[SUPPLIED DATA — start]

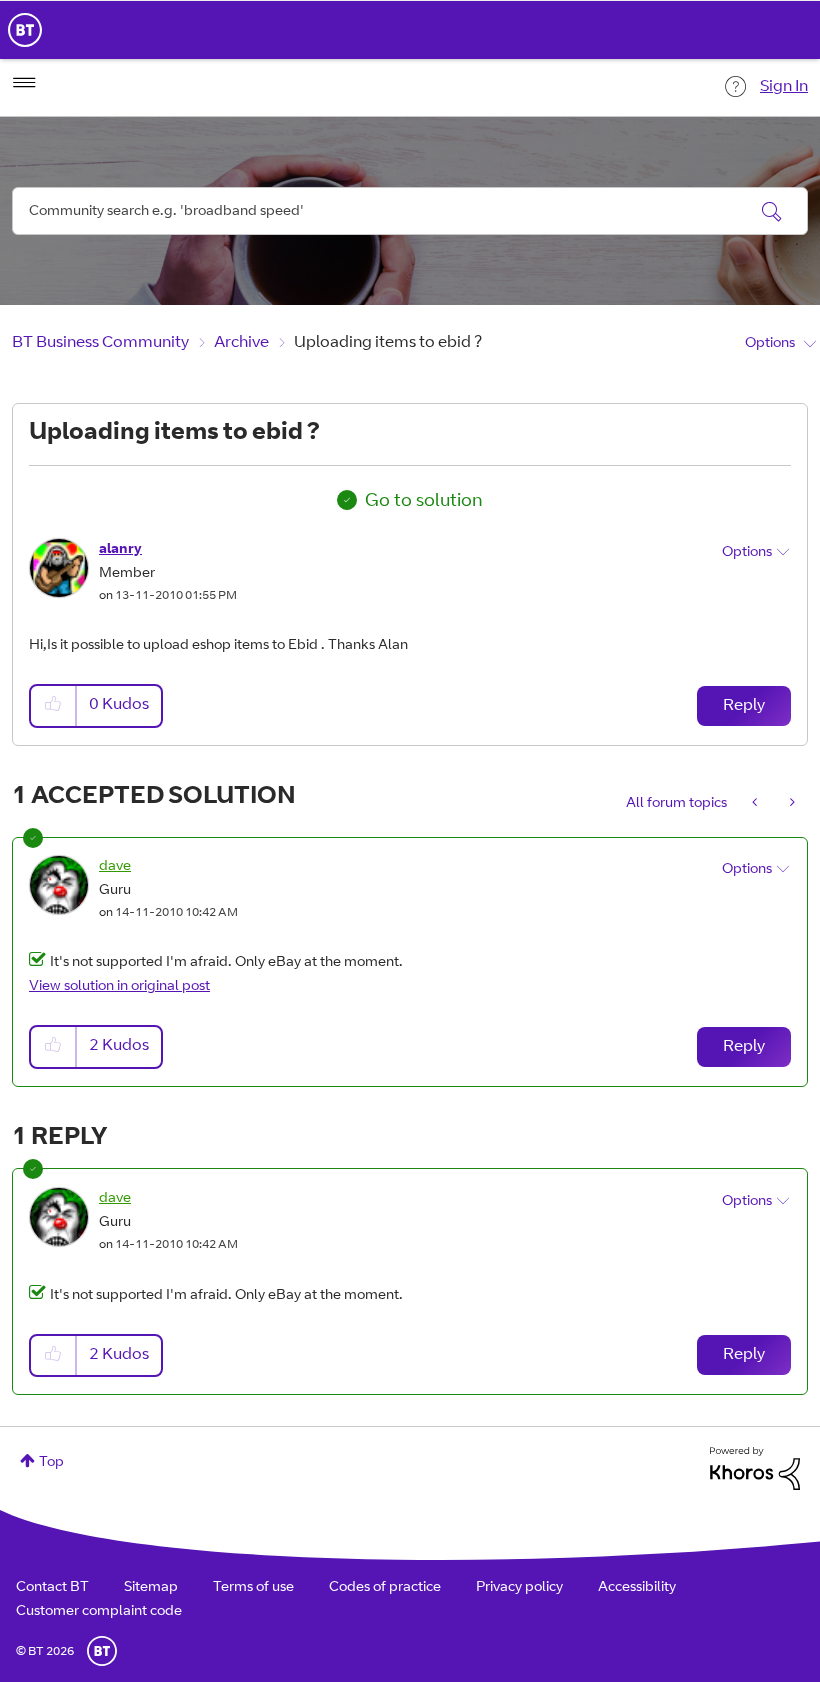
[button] (54, 705)
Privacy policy (519, 1588)
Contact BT (52, 1588)
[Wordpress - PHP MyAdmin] (790, 804)
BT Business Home (25, 30)
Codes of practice (385, 1588)
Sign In (784, 87)
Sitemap (151, 1588)
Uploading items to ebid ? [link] (388, 343)
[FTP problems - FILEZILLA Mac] (756, 804)
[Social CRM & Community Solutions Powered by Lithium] (755, 1469)
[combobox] (410, 211)
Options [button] (770, 344)
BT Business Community (100, 343)
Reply (744, 706)
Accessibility (637, 1588)
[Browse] (24, 83)
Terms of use (253, 1588)
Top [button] (51, 1463)
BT (102, 1651)
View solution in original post (119, 987)
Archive (241, 343)
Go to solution (424, 502)
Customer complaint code (99, 1612)
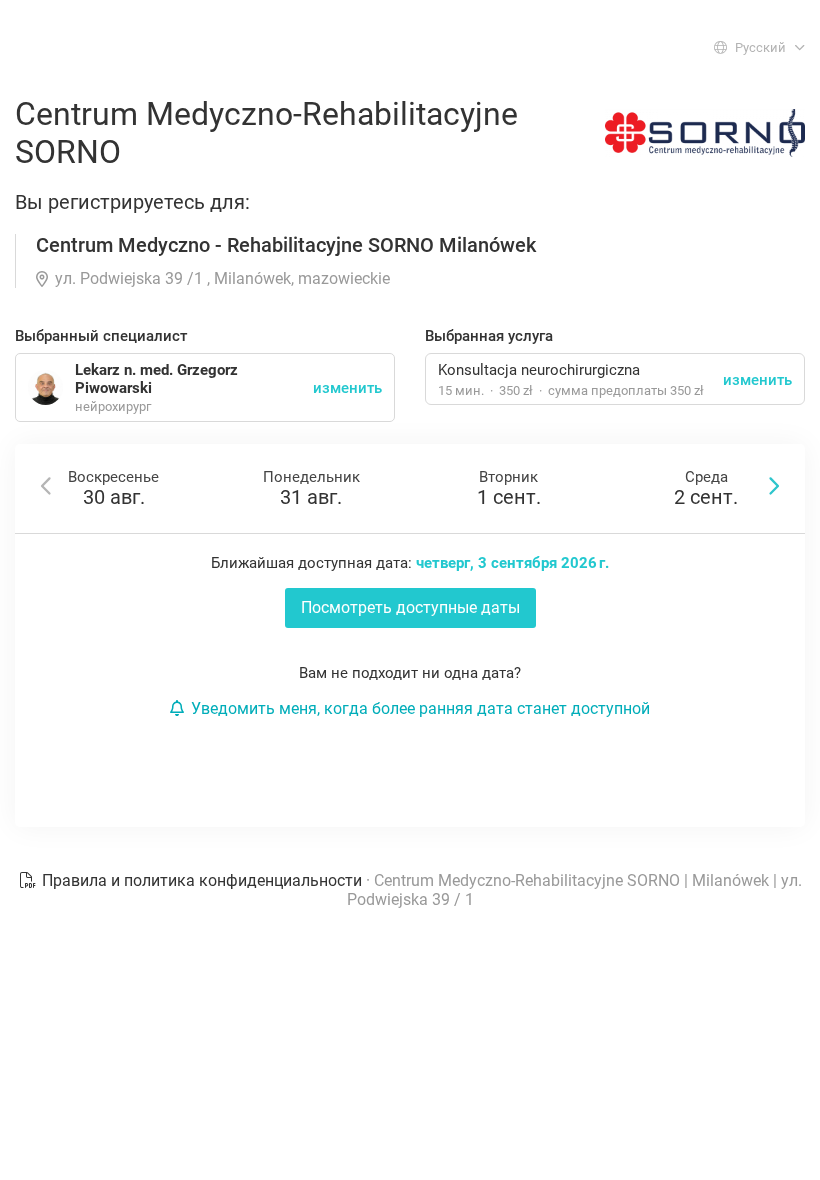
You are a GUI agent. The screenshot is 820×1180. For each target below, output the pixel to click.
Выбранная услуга (489, 336)
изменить (757, 380)
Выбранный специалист (101, 336)
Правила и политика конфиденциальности (202, 880)
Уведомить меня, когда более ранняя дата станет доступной (420, 708)
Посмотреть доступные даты (410, 607)
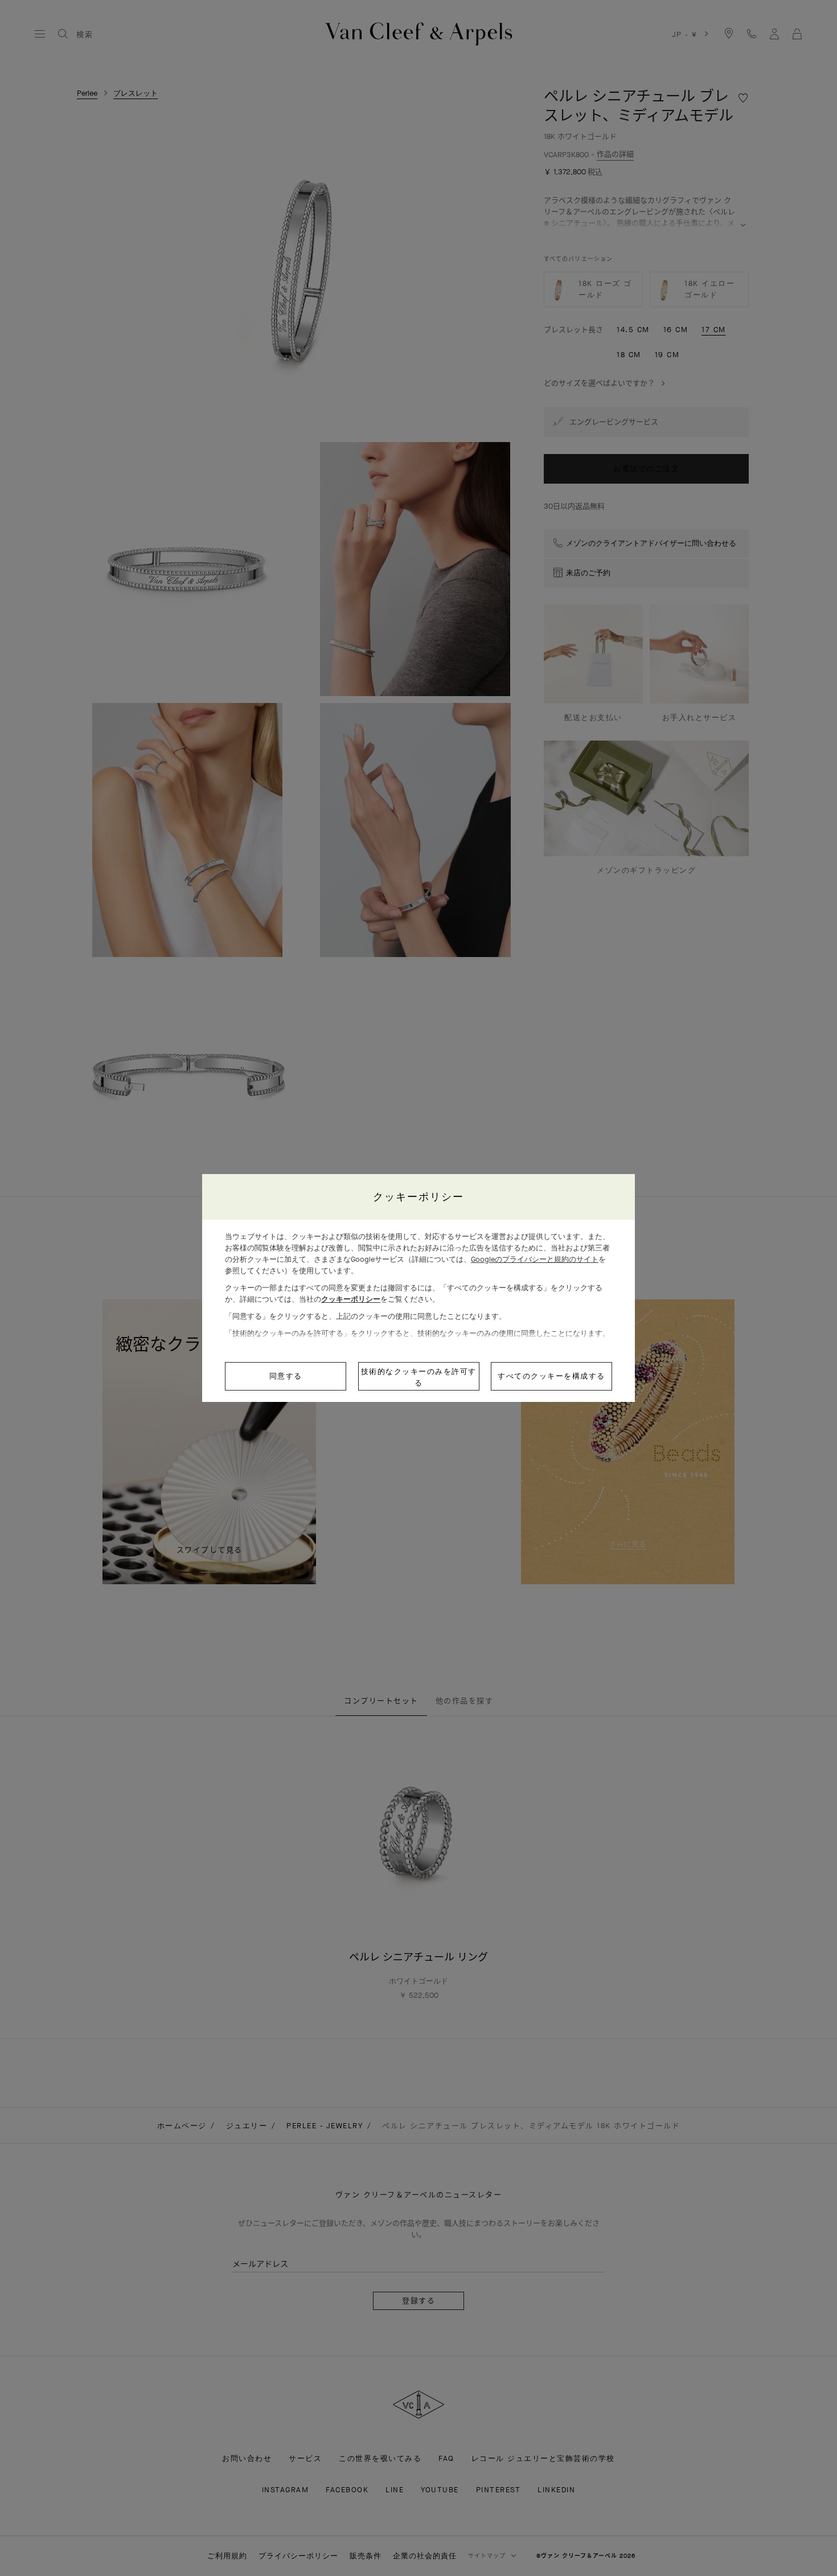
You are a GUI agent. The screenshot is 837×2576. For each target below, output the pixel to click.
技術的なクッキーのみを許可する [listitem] (419, 1377)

[SUPPLIED DATA — finish]

Pull every line containing the word "Business" out of the material and copy it.

BT Business Home (25, 30)
BT Business Community (100, 343)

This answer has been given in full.